• The due date is Sunday 16 November 2014, before 23:55.
  
  
• Submissions must be done via Blackboard. Beware that Blackboard's clock may differ slightly from yours.
  
  
• The assignment must be made in groups of two students.
  
  
• Grading will be done based on correctness and completeness of the solution. Do not forget to document your requirements, assumptions, design, implementation and modelling and simulation results in detail !
  
  
• Contact: Bart Meyers.
  
  

Petri Net modelling, simulation and analysis of a chat room protocol

You will use the Petri net tool Pipe2 v. 2.5 (don't use the latest Pipe2 version; there are numerous bugs). To start Pipe2, run pipe.bat (Windows) or pipe.sh (Linux/Mac).

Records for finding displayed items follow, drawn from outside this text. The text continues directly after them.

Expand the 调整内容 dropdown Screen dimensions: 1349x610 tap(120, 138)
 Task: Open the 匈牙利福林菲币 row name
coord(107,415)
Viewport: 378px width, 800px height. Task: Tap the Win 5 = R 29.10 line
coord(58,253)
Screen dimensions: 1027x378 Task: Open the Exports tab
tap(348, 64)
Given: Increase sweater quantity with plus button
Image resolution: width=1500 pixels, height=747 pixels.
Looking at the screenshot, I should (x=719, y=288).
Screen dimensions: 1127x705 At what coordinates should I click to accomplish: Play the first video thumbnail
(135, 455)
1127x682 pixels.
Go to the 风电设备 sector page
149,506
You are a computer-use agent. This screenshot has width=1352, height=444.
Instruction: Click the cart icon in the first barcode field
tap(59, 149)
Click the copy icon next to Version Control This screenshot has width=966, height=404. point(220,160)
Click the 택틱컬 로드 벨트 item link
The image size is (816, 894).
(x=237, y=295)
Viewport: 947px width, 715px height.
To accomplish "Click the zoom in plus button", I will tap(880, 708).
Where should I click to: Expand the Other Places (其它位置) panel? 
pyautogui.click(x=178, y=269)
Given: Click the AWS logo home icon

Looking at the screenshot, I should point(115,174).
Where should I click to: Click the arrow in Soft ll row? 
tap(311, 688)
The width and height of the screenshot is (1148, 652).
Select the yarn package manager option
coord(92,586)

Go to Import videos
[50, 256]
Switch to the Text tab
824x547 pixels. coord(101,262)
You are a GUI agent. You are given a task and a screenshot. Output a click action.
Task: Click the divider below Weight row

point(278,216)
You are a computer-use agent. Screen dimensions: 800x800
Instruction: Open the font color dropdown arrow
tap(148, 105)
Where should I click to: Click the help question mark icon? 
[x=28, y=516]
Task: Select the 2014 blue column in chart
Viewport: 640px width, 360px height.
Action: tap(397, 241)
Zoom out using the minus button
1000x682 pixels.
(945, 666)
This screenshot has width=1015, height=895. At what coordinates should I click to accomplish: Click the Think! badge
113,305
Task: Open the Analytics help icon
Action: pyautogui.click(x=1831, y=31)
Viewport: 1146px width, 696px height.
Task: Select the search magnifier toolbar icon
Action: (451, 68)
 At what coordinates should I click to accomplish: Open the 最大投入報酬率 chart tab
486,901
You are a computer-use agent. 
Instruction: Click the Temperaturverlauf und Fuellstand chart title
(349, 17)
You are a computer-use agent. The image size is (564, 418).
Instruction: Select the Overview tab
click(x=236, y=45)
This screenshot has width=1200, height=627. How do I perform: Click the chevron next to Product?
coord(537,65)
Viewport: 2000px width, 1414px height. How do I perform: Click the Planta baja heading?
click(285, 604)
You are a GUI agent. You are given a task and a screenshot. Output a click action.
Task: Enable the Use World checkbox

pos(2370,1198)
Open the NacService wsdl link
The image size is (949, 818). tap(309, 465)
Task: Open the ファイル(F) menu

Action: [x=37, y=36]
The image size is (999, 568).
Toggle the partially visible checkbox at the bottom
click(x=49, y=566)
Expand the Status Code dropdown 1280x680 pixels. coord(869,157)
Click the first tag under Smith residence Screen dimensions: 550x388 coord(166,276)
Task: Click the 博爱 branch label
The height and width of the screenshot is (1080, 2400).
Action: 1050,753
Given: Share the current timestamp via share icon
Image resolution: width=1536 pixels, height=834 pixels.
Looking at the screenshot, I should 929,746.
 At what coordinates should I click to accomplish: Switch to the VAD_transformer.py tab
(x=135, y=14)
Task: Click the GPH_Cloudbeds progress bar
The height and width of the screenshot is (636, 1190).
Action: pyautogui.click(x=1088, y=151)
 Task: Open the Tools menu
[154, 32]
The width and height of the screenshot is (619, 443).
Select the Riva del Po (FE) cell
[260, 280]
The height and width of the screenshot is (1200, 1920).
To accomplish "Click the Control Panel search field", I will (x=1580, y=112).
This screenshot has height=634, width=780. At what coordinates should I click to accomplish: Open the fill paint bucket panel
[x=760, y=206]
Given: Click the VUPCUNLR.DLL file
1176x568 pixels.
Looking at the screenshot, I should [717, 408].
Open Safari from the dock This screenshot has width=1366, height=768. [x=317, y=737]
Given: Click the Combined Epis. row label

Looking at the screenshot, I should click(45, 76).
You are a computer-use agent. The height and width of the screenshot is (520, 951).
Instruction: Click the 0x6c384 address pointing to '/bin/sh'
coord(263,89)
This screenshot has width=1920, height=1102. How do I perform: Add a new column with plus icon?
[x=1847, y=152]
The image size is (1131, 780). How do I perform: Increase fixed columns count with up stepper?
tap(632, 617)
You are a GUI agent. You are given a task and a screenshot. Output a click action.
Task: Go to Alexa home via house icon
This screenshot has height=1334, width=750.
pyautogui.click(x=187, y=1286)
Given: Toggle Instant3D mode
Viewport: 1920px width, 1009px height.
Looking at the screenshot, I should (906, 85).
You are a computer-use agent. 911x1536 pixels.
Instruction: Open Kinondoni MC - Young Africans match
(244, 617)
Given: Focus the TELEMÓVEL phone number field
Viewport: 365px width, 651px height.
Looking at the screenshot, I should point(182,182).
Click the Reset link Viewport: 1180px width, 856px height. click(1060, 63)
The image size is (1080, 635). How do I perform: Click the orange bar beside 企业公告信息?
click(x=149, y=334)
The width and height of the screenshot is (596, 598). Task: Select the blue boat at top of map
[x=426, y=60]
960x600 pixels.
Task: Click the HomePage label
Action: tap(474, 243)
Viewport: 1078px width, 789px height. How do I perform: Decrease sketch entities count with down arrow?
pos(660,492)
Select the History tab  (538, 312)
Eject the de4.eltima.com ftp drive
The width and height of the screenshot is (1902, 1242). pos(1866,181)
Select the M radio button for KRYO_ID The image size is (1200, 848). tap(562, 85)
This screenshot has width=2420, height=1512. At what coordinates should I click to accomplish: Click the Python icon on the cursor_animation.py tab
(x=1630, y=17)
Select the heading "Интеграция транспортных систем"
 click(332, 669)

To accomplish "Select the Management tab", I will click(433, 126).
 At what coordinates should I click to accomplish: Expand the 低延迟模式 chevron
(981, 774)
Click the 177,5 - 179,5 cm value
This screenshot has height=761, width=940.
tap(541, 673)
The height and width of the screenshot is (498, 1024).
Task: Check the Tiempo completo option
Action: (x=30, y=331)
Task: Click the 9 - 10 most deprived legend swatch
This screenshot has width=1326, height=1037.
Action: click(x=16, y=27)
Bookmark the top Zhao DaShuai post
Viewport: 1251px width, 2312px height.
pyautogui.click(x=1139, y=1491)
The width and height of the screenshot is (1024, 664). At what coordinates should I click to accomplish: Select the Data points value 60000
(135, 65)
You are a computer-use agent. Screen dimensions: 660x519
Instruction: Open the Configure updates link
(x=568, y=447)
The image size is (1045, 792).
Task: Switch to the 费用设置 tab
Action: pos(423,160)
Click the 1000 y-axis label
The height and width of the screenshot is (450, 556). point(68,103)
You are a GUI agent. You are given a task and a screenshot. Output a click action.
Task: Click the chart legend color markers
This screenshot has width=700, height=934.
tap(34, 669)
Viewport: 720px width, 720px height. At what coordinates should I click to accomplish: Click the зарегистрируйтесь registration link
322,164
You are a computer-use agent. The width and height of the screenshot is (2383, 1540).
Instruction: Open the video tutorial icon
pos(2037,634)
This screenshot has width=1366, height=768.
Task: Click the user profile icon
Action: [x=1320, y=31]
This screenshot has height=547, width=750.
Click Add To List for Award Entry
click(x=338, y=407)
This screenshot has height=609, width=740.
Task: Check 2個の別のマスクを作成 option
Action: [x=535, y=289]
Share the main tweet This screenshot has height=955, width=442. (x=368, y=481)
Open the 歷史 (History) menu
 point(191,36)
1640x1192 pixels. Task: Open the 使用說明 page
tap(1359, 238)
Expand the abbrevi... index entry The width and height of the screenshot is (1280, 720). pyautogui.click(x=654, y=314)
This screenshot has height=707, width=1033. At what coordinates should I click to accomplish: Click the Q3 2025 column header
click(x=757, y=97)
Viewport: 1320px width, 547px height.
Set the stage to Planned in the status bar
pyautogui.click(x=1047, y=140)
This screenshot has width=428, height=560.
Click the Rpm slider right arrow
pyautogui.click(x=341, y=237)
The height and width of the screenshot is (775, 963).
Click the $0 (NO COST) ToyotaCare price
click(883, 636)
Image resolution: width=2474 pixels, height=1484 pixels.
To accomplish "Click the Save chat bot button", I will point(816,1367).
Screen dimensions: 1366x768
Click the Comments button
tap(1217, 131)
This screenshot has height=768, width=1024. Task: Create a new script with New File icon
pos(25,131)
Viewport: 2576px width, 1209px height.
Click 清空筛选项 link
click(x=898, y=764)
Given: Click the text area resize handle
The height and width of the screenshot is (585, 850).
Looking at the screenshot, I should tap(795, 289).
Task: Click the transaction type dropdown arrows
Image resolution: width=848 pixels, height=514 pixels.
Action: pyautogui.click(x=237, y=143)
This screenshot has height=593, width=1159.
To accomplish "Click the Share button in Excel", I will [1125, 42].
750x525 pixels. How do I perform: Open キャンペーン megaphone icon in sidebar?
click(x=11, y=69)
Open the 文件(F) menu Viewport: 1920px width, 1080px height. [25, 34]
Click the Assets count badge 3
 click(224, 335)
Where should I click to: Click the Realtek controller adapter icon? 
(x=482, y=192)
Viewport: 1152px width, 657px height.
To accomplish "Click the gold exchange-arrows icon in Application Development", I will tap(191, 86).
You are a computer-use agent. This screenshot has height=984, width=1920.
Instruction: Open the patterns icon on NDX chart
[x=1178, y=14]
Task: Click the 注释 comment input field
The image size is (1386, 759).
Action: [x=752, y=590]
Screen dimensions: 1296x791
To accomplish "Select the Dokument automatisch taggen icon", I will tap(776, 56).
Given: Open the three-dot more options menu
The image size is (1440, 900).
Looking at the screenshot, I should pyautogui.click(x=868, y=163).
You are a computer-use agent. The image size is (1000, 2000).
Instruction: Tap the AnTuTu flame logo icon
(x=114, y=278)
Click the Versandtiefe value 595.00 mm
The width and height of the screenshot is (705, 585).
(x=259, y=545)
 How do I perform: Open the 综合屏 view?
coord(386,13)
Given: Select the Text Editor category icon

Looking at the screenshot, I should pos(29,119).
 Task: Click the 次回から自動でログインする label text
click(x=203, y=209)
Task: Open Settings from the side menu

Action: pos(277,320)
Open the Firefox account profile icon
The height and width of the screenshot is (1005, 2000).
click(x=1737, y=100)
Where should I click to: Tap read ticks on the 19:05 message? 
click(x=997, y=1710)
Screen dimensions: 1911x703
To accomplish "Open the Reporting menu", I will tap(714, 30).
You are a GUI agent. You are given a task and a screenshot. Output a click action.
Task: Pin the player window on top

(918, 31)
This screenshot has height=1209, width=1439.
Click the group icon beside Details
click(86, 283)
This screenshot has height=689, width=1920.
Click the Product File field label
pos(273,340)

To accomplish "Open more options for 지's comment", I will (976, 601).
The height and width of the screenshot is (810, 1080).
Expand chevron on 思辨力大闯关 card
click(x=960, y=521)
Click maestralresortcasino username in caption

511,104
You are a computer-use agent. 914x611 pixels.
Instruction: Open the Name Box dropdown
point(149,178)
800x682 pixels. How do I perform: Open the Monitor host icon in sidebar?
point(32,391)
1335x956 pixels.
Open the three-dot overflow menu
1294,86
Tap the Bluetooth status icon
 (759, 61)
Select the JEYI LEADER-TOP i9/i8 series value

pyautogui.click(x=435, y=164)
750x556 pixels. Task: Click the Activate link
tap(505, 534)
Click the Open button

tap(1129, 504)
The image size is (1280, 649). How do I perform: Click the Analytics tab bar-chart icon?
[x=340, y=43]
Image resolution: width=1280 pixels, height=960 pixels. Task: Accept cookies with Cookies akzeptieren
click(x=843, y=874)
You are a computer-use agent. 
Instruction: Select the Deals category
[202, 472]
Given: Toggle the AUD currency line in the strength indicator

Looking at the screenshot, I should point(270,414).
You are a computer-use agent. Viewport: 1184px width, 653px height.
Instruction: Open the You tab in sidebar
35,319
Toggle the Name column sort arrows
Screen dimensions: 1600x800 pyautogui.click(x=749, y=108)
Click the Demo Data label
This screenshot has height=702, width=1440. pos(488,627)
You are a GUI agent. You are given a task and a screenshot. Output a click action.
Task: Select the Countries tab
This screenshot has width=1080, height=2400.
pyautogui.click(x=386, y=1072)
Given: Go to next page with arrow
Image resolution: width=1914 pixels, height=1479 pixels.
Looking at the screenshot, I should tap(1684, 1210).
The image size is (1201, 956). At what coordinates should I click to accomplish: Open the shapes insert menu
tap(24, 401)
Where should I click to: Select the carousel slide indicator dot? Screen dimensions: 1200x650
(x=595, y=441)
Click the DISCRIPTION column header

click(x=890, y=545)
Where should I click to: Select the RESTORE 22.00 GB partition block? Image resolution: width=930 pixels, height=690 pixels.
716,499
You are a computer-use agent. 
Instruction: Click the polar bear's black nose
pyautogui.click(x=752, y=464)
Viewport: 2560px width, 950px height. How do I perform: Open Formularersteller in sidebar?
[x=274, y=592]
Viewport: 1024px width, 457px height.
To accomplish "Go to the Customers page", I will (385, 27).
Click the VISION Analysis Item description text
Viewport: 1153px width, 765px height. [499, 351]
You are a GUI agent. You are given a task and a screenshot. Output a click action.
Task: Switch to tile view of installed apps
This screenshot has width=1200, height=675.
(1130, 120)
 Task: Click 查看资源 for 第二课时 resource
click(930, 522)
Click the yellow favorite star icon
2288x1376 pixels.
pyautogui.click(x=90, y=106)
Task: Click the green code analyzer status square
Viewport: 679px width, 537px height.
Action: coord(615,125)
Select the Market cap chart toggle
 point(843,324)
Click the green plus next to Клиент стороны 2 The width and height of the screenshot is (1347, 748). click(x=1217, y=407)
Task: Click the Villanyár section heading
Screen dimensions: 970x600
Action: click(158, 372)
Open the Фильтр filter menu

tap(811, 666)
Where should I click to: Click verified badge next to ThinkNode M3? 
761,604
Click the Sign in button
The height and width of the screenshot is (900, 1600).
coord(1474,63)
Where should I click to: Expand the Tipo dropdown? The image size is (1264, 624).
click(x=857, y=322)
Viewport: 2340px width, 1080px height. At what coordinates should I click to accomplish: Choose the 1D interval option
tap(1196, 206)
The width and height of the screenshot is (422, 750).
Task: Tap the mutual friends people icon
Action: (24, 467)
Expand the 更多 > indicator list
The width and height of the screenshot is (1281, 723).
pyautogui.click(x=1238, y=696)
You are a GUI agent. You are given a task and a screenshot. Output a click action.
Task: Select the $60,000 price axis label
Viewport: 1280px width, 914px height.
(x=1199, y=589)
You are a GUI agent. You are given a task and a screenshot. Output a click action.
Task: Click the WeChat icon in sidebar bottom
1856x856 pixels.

The assignment consists of four parts.

1. Build and document a Petri Net model of a chat room protocol. You can use places, transitions, tokens, arcs, inhibitor arcs and weights, but not priorities! Give your places and transitions meaningful names, to make your net readable. You can also use comments in your net. The requirements for the protocol are as follows:
• (7 %) A chat room has three users who can send and receive messages. A sent message is received by all users except the sender;
• (7 %) The sent messages are buffered by the chat room. The buffer has size 2;
• (7 %) A sent message is cleared from the buffer when all users (except for the sender, who should not receive a copy of the message s/he sent) have received *that* message. Messages from one sender arrive in the same order as they have been sent. The order among different senders may be changed upon arrival;
• (7 %) The messages are sent in a fair way: every user has exactly one chance per time cycle to send a message. A user *must* send a message if s/he can: when a user has a message to be sent (i.e., the user has something to say) and the buffer is not full;
• (10 %) Implement "true" fairness: the order of interleaving of events (i.e., of firing of transitions) within one time slice is nondeterministic;
• (7 %) To be able to analyse performance, the following counters must be modelled: the number of time cycles, how many messages each user sent, and how many messages each user received.
2. (10 %) Perform an appropriate number of simulation steps of this protocol so that its possibilities are illustrated, and comment.
3. Analyse your Petri net in terms of:
   • (5 %) boundedness: if your net is bounded, argue why. If not, argue what can be modified to make it bounded;
   • (5 %) deadlock: if your net is deadlock free, argue why. If not argue what can be modified to make it deadlock free;
   • (5 %) reachability: which (partial) states are reachable and which are not?
   • (5 %) liveness: what is the liveness level for each transition?
   • (5 %) persistence: argue for each transition whether it is persistent;
   • (5 %) invariants: what are the invariants in the system, and what do each of them mean?
   • (5 %) can the buffer overflow? Argue why (not).
4. (10 %) Write a report commenting on and illustrating all previous sections.